* BEGIN INFORMATION GIVEN *

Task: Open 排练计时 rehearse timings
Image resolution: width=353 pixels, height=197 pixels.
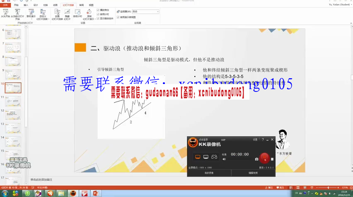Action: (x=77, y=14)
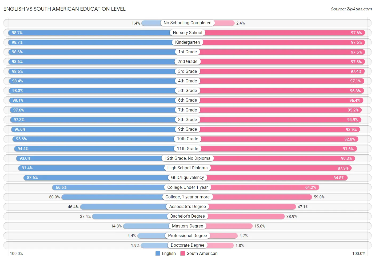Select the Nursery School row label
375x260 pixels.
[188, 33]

* END INFORMATION GIVEN *
* BEGIN INFORMATION GIVEN *

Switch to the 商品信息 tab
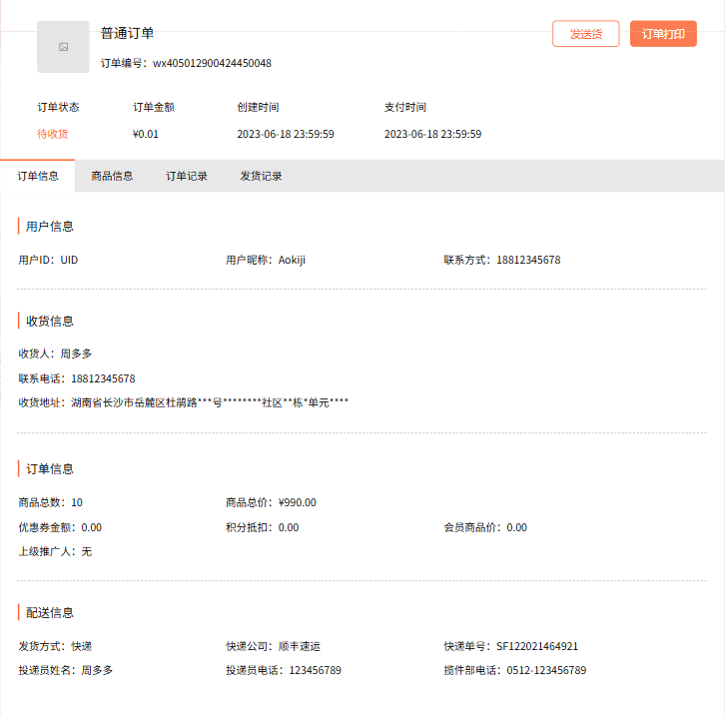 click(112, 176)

* END INFORMATION GIVEN *
* BEGIN INFORMATION GIVEN *

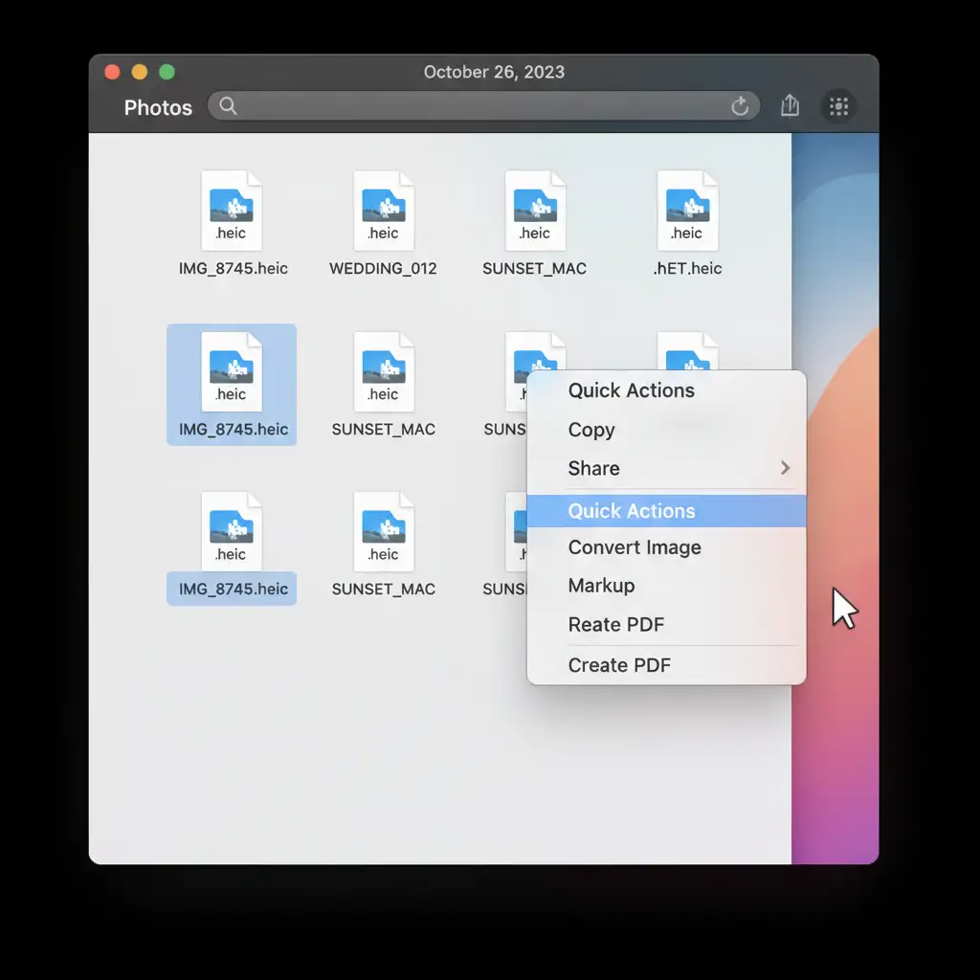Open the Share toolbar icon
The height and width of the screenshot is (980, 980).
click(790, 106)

* END INFORMATION GIVEN *

_EXERCISE INSTRUCTIONS_
Please update the part of the data that opens with the line containing "Open the Share toolbar icon" and closes with the line containing "click(790, 106)" by replacing "screenshot" with "screen capture", leaving everything else unchanged. Give back only those lines, without the pictures.

_TASK RESULT_
Open the Share toolbar icon
The height and width of the screen capture is (980, 980).
click(790, 106)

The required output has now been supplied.